Many people have lamented that Gone Girl is something you would not want to watch on a first date. If you ask me, I would gladly watch that on my first date simply because it is an easy way out to be in touch with the reality of the relationship in a marriage, the constant hard work of up keeping, peace making, living up to each others' expectations, supposed unconditional love (really? unconditional between two people, really?) and where people go wrong - when they start to get lazy, when they start to see other people. But yeah, the part where Desi got brutally murdered by her, I guess, that wasn't needed at all and it would make a good way to scar someone for a few nights at least. (One of my few favourite scenes from the movie was how she took him down, girl has got one hell of an attitude to not mess with and one really fucked up brains) Of course there are also those who now have a completely ruined mindset of marriages. All I can say, good luck. I am just thankful and pretty proud to be a cynic of this thing call marriage. If your marriage is good, not rocky and have lasted this far, good on you. I certainly am happy for you but hey, don't come up to me and talk to me about marriage. Not on my priority at the moment or for the next twenty years. The movie have taught me a few things about marriage and they are really useful lessons. Thanks, Amy, as crazy, psychotic and 100% bitch you are, you make a good teacher to teach people on marriage, me at least. Haha!

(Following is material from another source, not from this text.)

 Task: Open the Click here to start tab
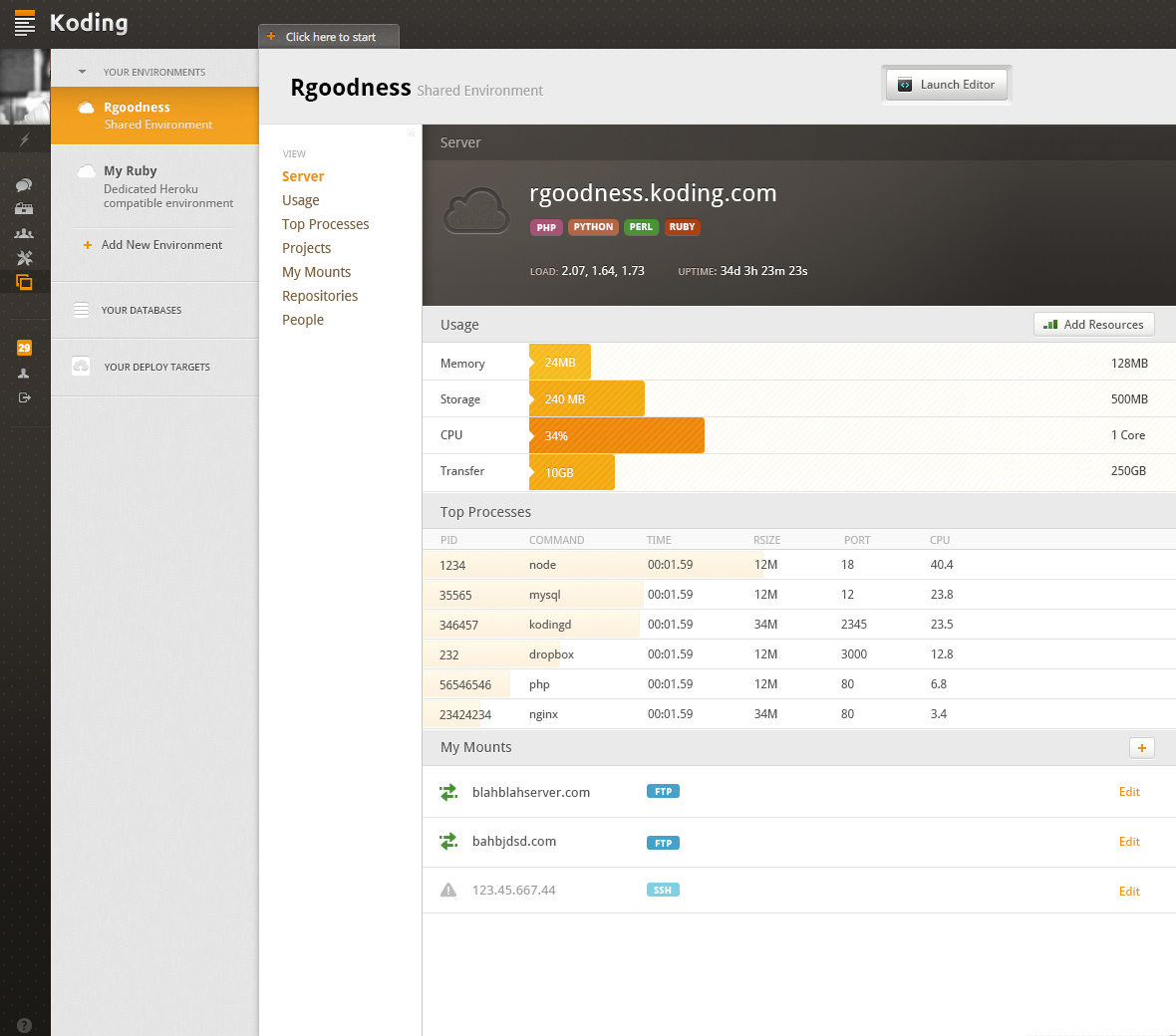(329, 37)
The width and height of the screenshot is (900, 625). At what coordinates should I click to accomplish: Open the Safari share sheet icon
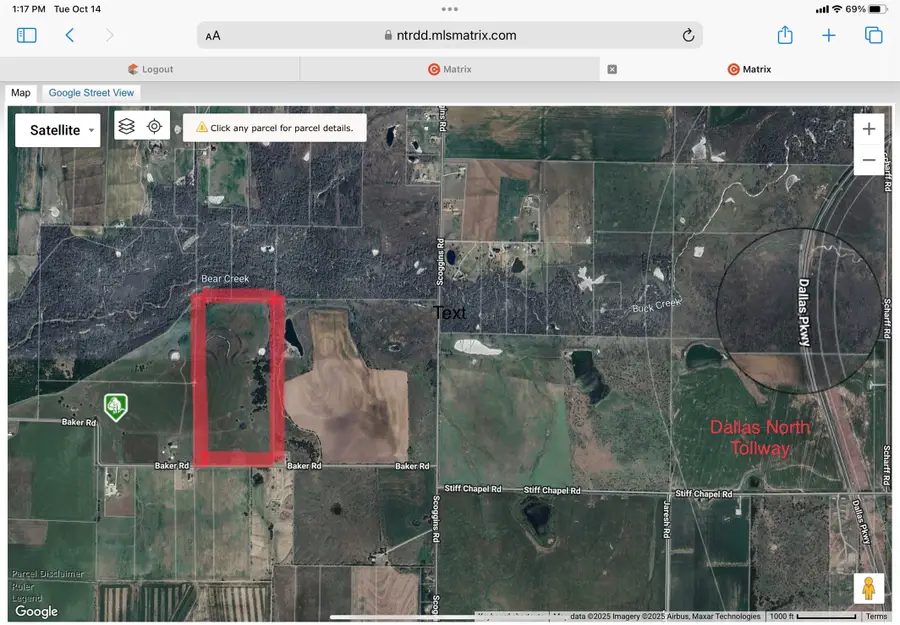tap(785, 34)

I enjoyed the movie and the book thoroughly and it is officially top movie for the year for me. I actually do not mind to go for a second round of the movie. Perhaps, a second round will be a slightly different experience for me. Who knows?
Here is a favourite exchange from the movie,
Nick Dunne: You fucking cunt!
Amy Dunne: I'm the cunt you married. The only time you liked yourself was when you were trying to be someone this cunt might like. I'm not a quitter, I'm that cunt. I killed for you; who else can say that? You think you'd be happy with a nice Midwestern girl? No way, baby! I'm it.
Nick Dunne: Fuck. You're delusional. I mean, you're insane, why would you even want this? Yes, I loved you and then all we did was resent each other, try to control each other. We caused each other pain.
Amy Dunne: That's marriage.Till next time bitches, don't screw up your relationships and don't get lazy. From what I have learnt so far in life, relationships are constant work in progress and a relationship is not an end product but just work and more work. The memories you make while working on it probably are the product of a relationship.